Saved data entries:
|---|

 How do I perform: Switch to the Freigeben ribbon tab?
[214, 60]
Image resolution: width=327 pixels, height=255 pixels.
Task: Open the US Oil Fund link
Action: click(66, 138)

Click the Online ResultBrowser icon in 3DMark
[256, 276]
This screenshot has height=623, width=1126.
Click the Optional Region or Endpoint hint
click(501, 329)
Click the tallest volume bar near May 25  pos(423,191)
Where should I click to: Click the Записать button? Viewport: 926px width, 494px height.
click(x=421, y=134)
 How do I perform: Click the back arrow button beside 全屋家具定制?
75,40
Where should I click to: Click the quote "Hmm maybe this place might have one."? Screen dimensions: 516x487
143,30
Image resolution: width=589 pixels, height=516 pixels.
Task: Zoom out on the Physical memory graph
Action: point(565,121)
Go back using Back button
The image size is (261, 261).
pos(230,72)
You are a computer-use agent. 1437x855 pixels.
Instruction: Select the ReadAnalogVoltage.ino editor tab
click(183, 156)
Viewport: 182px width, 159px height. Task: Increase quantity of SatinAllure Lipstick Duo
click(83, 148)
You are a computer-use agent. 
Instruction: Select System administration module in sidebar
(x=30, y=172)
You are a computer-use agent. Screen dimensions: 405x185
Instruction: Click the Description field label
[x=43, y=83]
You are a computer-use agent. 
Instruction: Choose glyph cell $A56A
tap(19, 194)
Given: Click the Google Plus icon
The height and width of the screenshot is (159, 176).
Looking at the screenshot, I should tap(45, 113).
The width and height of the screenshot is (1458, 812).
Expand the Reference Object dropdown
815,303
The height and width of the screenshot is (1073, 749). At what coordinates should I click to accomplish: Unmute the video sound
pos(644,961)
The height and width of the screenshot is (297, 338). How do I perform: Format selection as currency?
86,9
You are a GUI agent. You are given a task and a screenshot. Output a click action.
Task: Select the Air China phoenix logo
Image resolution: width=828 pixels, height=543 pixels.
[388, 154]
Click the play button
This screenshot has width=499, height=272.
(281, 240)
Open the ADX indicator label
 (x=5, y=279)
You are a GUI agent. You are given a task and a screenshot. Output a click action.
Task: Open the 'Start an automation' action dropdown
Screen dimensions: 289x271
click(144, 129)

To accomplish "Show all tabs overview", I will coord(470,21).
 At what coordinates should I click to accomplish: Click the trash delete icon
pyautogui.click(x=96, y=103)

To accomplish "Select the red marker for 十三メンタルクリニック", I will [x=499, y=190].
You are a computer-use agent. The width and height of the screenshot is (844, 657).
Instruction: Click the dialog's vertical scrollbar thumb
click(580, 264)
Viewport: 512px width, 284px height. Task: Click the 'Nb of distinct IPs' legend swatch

|---|

Exactly as shown, repeat every record.

 How do I perform: Switch to the Freigeben ribbon tab?
[214, 60]
Image resolution: width=327 pixels, height=255 pixels.
Task: Open the US Oil Fund link
Action: click(66, 138)

Click the Online ResultBrowser icon in 3DMark
[256, 276]
This screenshot has height=623, width=1126.
Click the Optional Region or Endpoint hint
click(501, 329)
Click the tallest volume bar near May 25  pos(423,191)
Where should I click to: Click the Записать button? Viewport: 926px width, 494px height.
click(x=421, y=134)
 How do I perform: Click the back arrow button beside 全屋家具定制?
75,40
Where should I click to: Click the quote "Hmm maybe this place might have one."? Screen dimensions: 516x487
143,30
Image resolution: width=589 pixels, height=516 pixels.
Task: Zoom out on the Physical memory graph
Action: point(565,121)
Go back using Back button
The image size is (261, 261).
pos(230,72)
You are a computer-use agent. 1437x855 pixels.
Instruction: Select the ReadAnalogVoltage.ino editor tab
click(183, 156)
Viewport: 182px width, 159px height. Task: Increase quantity of SatinAllure Lipstick Duo
click(83, 148)
You are a computer-use agent. 
Instruction: Select System administration module in sidebar
(x=30, y=172)
You are a computer-use agent. Screen dimensions: 405x185
Instruction: Click the Description field label
[x=43, y=83]
You are a computer-use agent. 
Instruction: Choose glyph cell $A56A
tap(19, 194)
Given: Click the Google Plus icon
The height and width of the screenshot is (159, 176).
Looking at the screenshot, I should tap(45, 113).
The width and height of the screenshot is (1458, 812).
Expand the Reference Object dropdown
815,303
The height and width of the screenshot is (1073, 749). At what coordinates should I click to accomplish: Unmute the video sound
pos(644,961)
The height and width of the screenshot is (297, 338). How do I perform: Format selection as currency?
86,9
You are a GUI agent. You are given a task and a screenshot. Output a click action.
Task: Select the Air China phoenix logo
Image resolution: width=828 pixels, height=543 pixels.
[388, 154]
Click the play button
This screenshot has width=499, height=272.
(281, 240)
Open the ADX indicator label
 (x=5, y=279)
You are a GUI agent. You are given a task and a screenshot. Output a click action.
Task: Open the 'Start an automation' action dropdown
Screen dimensions: 289x271
click(144, 129)

To accomplish "Show all tabs overview", I will coord(470,21).
 At what coordinates should I click to accomplish: Click the trash delete icon
pyautogui.click(x=96, y=103)

To accomplish "Select the red marker for 十三メンタルクリニック", I will [x=499, y=190].
You are a computer-use agent. The width and height of the screenshot is (844, 657).
Instruction: Click the dialog's vertical scrollbar thumb
click(580, 264)
Viewport: 512px width, 284px height. Task: Click the 'Nb of distinct IPs' legend swatch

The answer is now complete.